The redevelopment of these en-bloc sites, coupled with Government Land Sales (GLS) sites, could add another 20,000 new private housing units in the next one to two years – potentially doubling the number of unsold units currently in the pipeline.

“With slower population growth, there is considerable uncertainty as to whether existing vacancies and the new supply coming on stream can be fully absorbed by the market,” said the report.

“Should there be insufficient occupation demand for the completed housing units, a supply imbalance could result and place downward pressure on prices and rentals in the medium term”.

As a result, market players should remain cautious and adopt a medium-term view of the market’s supply-demand dynamics.

“Banks should continue to maintain prudent underwriting standards and review their valuation practices to ensure that property appraisals remain realistic and substantiated,” added MAS.

After declining at a “gradual pace” for 15 consecutive quarters, private property market prices picked up and registered a 0.7% increase in Q3 2017.

The report also noted an improved buyer sentiment in recent months, reflected in an  increased take-up at recent project launches and higher resale activity.
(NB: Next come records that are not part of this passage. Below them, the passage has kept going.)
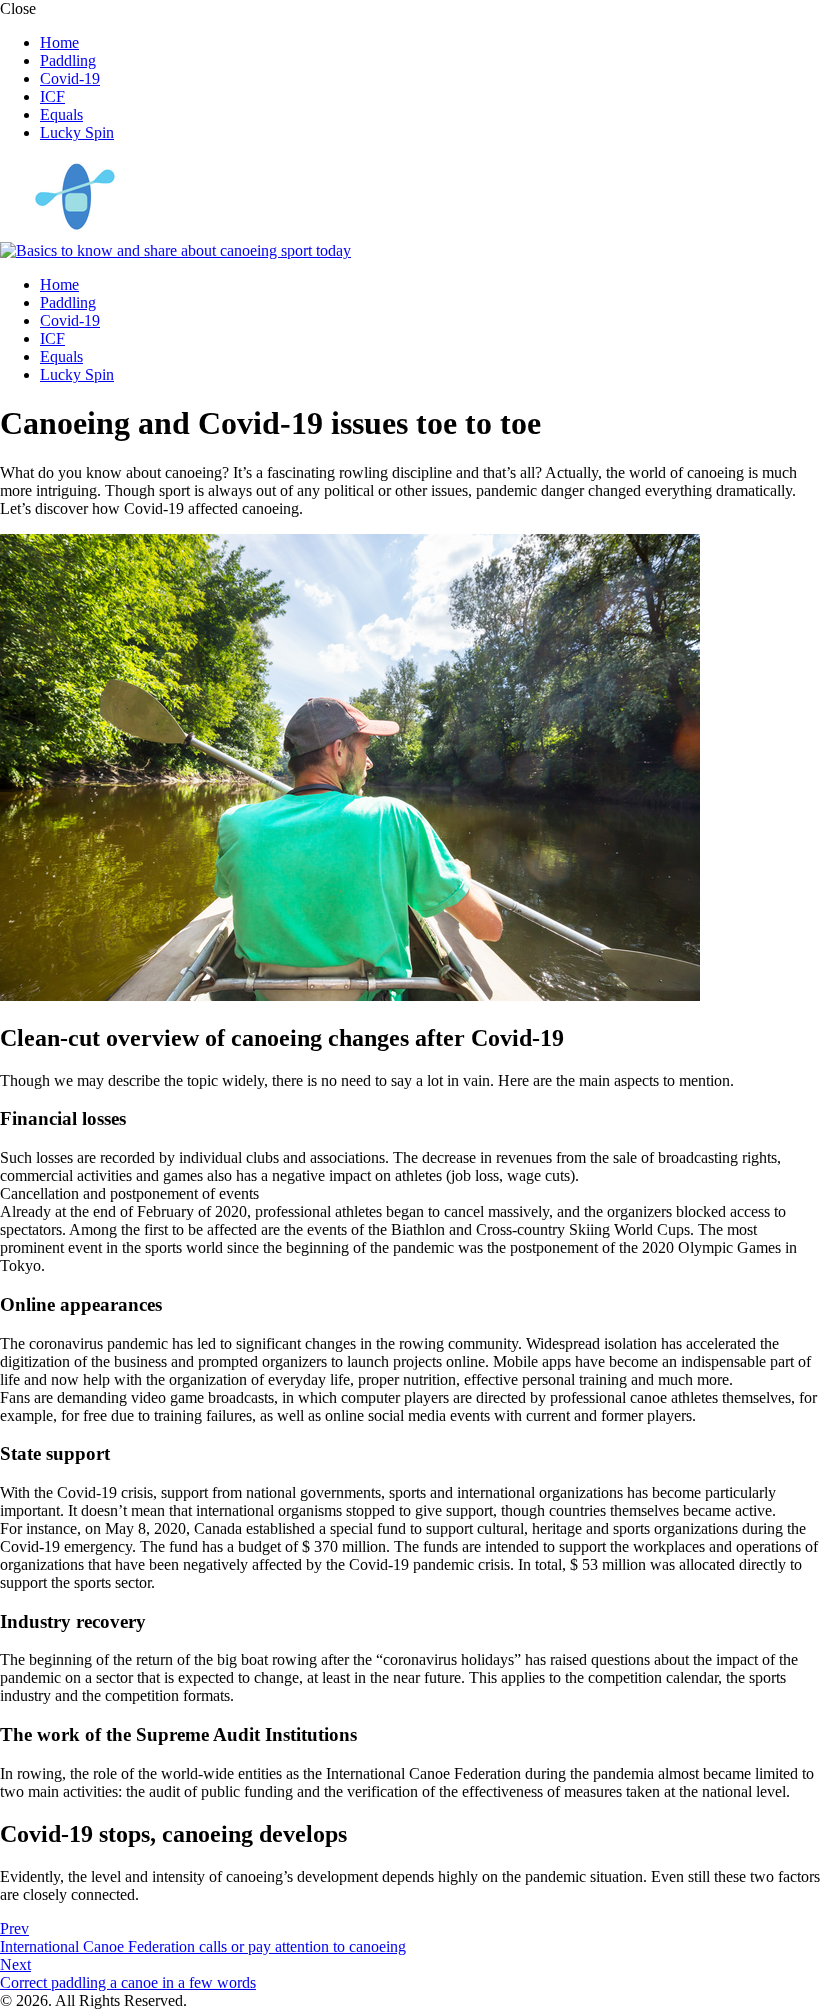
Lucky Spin (77, 132)
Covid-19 (70, 78)
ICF (52, 96)
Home (59, 42)
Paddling (68, 60)
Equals (61, 114)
Yet, the rental market remains weak. While vacancy rates have declined from the peak of 8.9% in Q2 last year, they remain elevated at 8.4% in Q3 2017.

This is above Q1 2013’s 5.2%, and the historical average of about 6.5% over the past decade.

With the foreseeable changes in the near future, MAS says that it will continue to “monitor market developments and where necessary” to ensure that the property market remains stable and sustainable.